We ended up putting Stella on the leash soon after starting. I figured there would be a lot of traffic since it was a Saturday, plus it was the middle of rattlesnake season, so I thought it was best not to take any chances. We hiked for a little under a mile before turning right (southeast) off the main road. We hiked up a rough 4WD road to a flat area. Alexia noticed a bunch of shotgun shells all over the ground here. We could see the peak just a short distance away.
We continued up the rough road towards the peak. This part was steeper than before, but it was short. We reached Otay Mountain Wilderness High Point at 7:02am. We had been hiking for 1.29 miles so far. Stella was first on top!
I tried to get Stella to pose for a picture with me.
Alexia had more luck.
There was some weird equipment on the summit that I couldn’t identify.
We spent some time enjoying the views, which were nice despite some haze. Tecate Peak stood out prominently to the east. Stella and I climbed Tecate in December 2018.
To the north were many recognizable peaks, such as Sycuan Peak, Lyons Peak, and of course, Cuyamaca Peak.
After 12 minutes we began descending. We proceeded back down the 4WD road to the main road.
We hiked west on the road back towards Doghouse Junction. We stopped to take some pictures of pretty wildflowers here and there.
At 7:50am we reached Doghouse Junction once more. We were 2.56 miles in at this point.
We stopped quickly at the car to put away some things and kept going. We now started hiking south as we passed to the east of the main summit of Otay Mountain.
It was really starting to warm up which made me glad we started so early for Stella’s sake. We also started to see a lot of other people out and about. We passed a few more border patrol trucks, a few regular trucks, some mountain bikers, and even a runner. We passed by the spur road leading to Otay Mountain but kept going since I intended to save that for the way back. We could see Peak 3162 in the distance.
As we got near Peak 3162, we left the road to climb up to the peak. It was steep, but it was a very short bushwack. We reached the peak at 8:30am after 3.89 miles. We had a nice view here of Tijuana. The border wall was very visible, even from so high up.
The main Otay Mountain summit was just a few miles northeast.
We took a very short break before climbing back down to the road. Stella had a sneezing attack which concerned us a little, but we figured she just had some tall grass go up he nose or something. We passed more trucks and mountain bikers as we hiked northeast towards Otay Mountain. I could tell the heat was getting to Stella at this point, so I was glad we didn’t have much further to go. We soon reached the spur road to the summit.
At 9:10am we reached the top of Otay Mountain! We were at 4.97 miles so far.
We climbed up onto the highest rocks and rested for a little while. With so much prominence, you would expect the views to be superb, but unfortunately the summit is littered with communication towers which block the view.

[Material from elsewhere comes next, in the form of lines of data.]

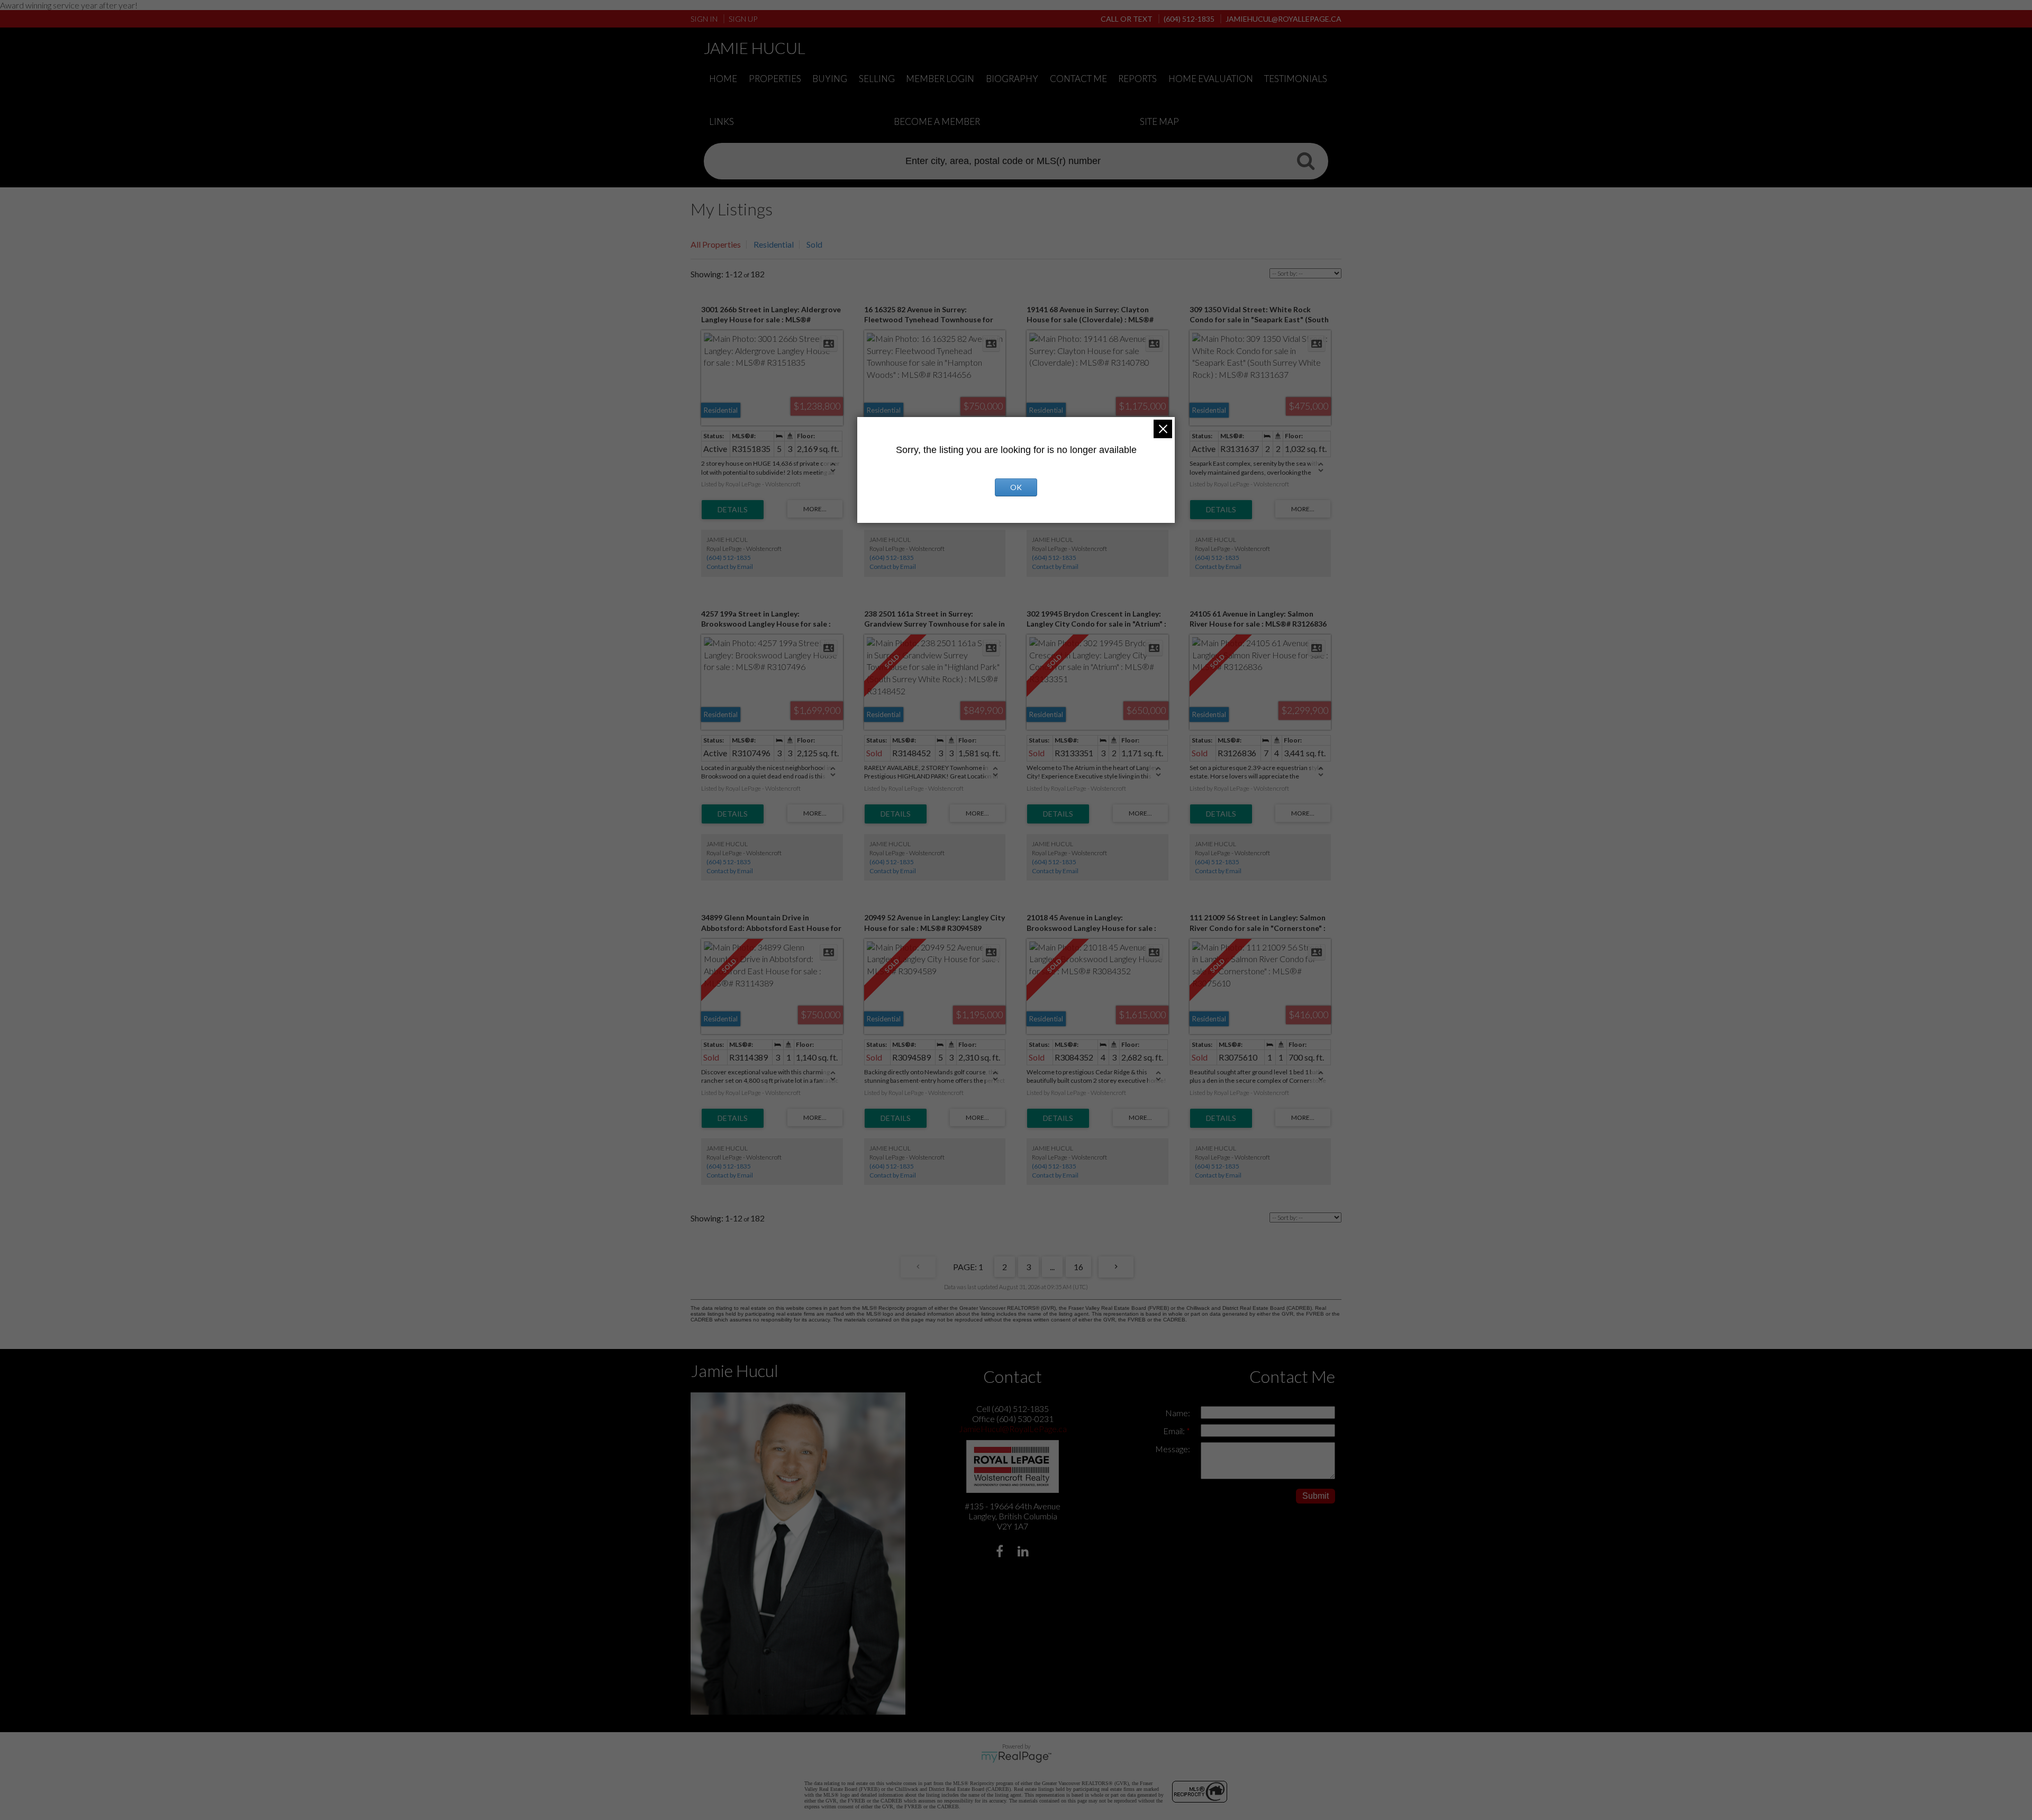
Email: (1174, 1431)
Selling (877, 78)
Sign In (704, 18)
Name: (1177, 1413)
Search (1305, 160)
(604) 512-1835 (728, 558)
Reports (1137, 78)
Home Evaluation (1210, 78)
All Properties (716, 244)
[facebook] (1001, 1552)
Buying (829, 78)
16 (1078, 1267)
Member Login (940, 78)
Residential (774, 244)
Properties (775, 78)
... (1052, 1267)
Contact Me (1078, 78)
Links (721, 121)
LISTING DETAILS (733, 509)
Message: (1172, 1449)
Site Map (1159, 121)
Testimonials (1295, 78)
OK (1016, 487)
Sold (814, 244)
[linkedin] (1025, 1552)
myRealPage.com (1016, 1757)
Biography (1012, 78)
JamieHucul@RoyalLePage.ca (1013, 1429)
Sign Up (743, 18)
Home (723, 78)
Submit (1315, 1495)
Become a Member (937, 121)
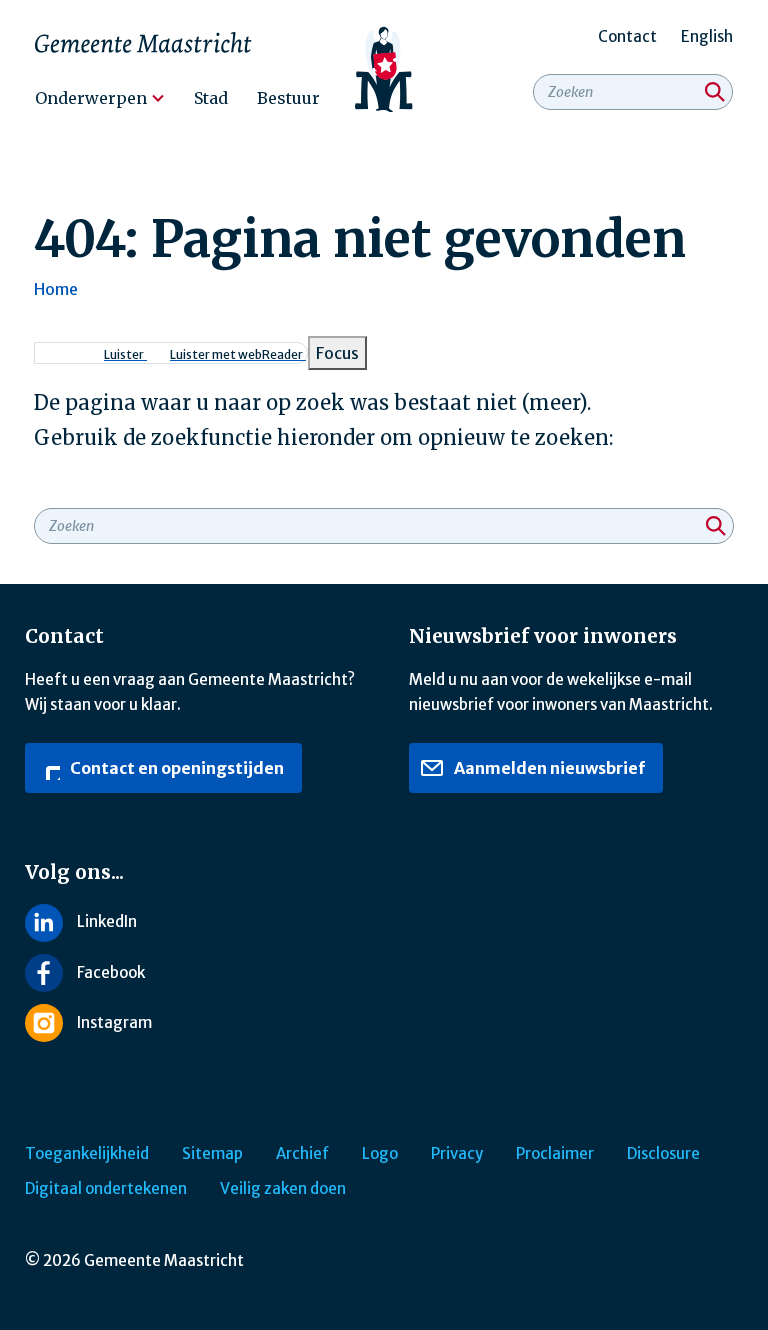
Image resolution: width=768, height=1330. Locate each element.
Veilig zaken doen (283, 1188)
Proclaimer (555, 1153)
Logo (380, 1153)
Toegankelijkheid (87, 1153)
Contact (627, 36)
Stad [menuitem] (211, 98)
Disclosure (663, 1153)
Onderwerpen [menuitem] (91, 98)
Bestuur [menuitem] (288, 98)
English (707, 36)
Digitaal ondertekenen (106, 1188)
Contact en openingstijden (175, 768)
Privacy (457, 1153)
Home (56, 289)
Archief (302, 1153)
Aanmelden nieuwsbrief (548, 768)
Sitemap (212, 1153)
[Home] (384, 70)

I poked around for a bit to look for survey markers but only found Reference Marker No. 1
We had a biker and 2 other hikers join us at the summit. I’m not sure if you can really call them hikers though as we saw their truck parked at the start of the summit spur road. It was a little over a mile hike to get back to the car.
We reached the car at 9:55am. This hike totaled 6.14 miles, 1211 feet elevation gain, and 3:35:09 total time.
It was definitely a great way to spend a Saturday morning!